I recently reviewed Warner’s first volume of the Cult Camp Classics box sets, and had a number of kind words to say about Attack of the 50-Foot Woman. I thought I would expand on those remarks, going on at a bit more length as to why this film is so oddly endearing.
First, to re-iterate the review: “I quote Jeff Rovin: ‘If Attack of the 50-Foot Woman was intended to be taken seriously, it’s the worst film ever made. If it was intended as a put-on, it’s one of the great science-fiction satires…. Either way, the movie is hilarious. If Tennessee Williams had written a script for Ed Wood, the result might well have been this tale of rich alcoholic Allison Hayes and her obsessive love for her no-account husband William Hudson, who, along with floozy Yvette Vickers, is plotting to get her out of the way, in one manner or another. An alien giant who needs diamonds to fuel his UFO (called a ‘satellite’ in the film) expands both diamonds and Hayes. Cue giant rubber hands and transparent double-exposure effects. Cheap as the film is, the cast sink their collective teeth deep into the overheated storyline. The result is both hilarious and gripping.”
Why is it so gripping? Precisely because of the mismatch of genres that it seems to represent. The clumsy special effects are of the caliber one associates with Bert I. Gordon (The Amazing Colossal Man and so forth), and the ghastly, semi-transparent double-exposure work makes Hayes look more like a 50-foot ghost than anything else (except for a couple of brief low-angle shots toward the end, where one is briefly able to suspend one’s disbelief and buy the idea that this woman is gigantic). As a result, rather than appear dramatic, Hayes seems disconnected from the world in which she is supposed to be moving, almost as if she has nothing to do with it. That same disconnect extends to the structure of the film’s plot. The spaceship and its giant have so little to do with anything (where are they from? why are they here? why diamonds? – there are no answers), that they amount to a giant-sized MacGuffin, serving only to further the tale of Hudson and Hayes’ marriage, acting as the catalyst to its final, lethal disintegration. Hayes’ climactic rampage is so brief that it might as well be simply a literalized metaphor for her tortured relationship.

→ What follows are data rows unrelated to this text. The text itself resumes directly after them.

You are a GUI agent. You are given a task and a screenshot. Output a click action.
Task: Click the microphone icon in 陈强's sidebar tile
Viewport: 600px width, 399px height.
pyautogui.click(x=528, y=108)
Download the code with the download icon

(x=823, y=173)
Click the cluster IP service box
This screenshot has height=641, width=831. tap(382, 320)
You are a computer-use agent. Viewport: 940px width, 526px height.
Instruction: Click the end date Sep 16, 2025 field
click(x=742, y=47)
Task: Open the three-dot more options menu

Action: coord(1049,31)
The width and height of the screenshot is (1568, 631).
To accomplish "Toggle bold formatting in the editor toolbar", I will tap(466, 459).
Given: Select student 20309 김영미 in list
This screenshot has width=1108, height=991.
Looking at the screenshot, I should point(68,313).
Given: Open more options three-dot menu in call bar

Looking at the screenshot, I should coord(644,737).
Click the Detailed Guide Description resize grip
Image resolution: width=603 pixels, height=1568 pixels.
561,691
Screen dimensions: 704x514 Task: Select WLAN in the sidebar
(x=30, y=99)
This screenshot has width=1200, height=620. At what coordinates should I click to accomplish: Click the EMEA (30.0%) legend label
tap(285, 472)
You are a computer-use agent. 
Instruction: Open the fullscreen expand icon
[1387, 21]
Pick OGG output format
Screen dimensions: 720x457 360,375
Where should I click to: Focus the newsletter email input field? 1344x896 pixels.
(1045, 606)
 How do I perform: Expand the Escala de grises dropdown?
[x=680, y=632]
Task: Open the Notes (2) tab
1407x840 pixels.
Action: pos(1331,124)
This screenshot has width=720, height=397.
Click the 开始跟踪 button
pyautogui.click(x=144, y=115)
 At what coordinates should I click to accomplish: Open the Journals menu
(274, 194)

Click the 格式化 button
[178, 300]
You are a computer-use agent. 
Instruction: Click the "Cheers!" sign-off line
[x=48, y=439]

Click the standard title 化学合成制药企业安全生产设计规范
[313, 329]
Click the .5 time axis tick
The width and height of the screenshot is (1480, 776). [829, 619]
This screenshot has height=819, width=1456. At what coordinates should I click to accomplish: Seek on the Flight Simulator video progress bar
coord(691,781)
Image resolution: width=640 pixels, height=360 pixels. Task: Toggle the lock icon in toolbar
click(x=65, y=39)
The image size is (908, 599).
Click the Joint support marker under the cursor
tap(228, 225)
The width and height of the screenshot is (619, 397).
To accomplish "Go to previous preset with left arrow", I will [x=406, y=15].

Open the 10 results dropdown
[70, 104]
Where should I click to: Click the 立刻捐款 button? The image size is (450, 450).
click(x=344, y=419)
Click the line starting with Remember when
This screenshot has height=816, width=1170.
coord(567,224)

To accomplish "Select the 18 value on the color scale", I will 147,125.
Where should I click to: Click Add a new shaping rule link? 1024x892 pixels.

And this is the point which really makes, I think, the film so striking. In almost any monster movie you can name, the characterizations and relationships are perfunctory at best, when they’re present at all. And so they should be: they are merely filler between us and the main event (the monster), and excessive development would be unwelcome. Take the original King Kong, for example, to deal with absolute pinnacle of the genre. Important as the relationship between Ann and Jack Driscoll might be, the far more complex one is the one between Kong and Ann, and the human relationship serves merely as a symbolic counterpoint to the Beauty and the Beast myth. Uniquely among rampage films, Attack of the 50-Foot Woman has its giant mayhem grow out of the relationship and comment on it, rather than the other way around. The characterizations are hardly deep, but for a 50’s B-movie, they are very clearly drawn and are actually quite interesting. They are just as good as those in many a film noir from the period, which it greatly resembles. This could almost be a minor effort in the vein of Double Indemnity and The Postman Always Rings Twice, were it not for the whole 50-foot business. And yet… and yet… that 50-foot business serves to accentuate the ideas set forth by the rest of the movie, as if we were seeing familiar noir themes made flesh.
Am I making too much of a case for this film? I don’t think so. Take another look at it. Enjoy.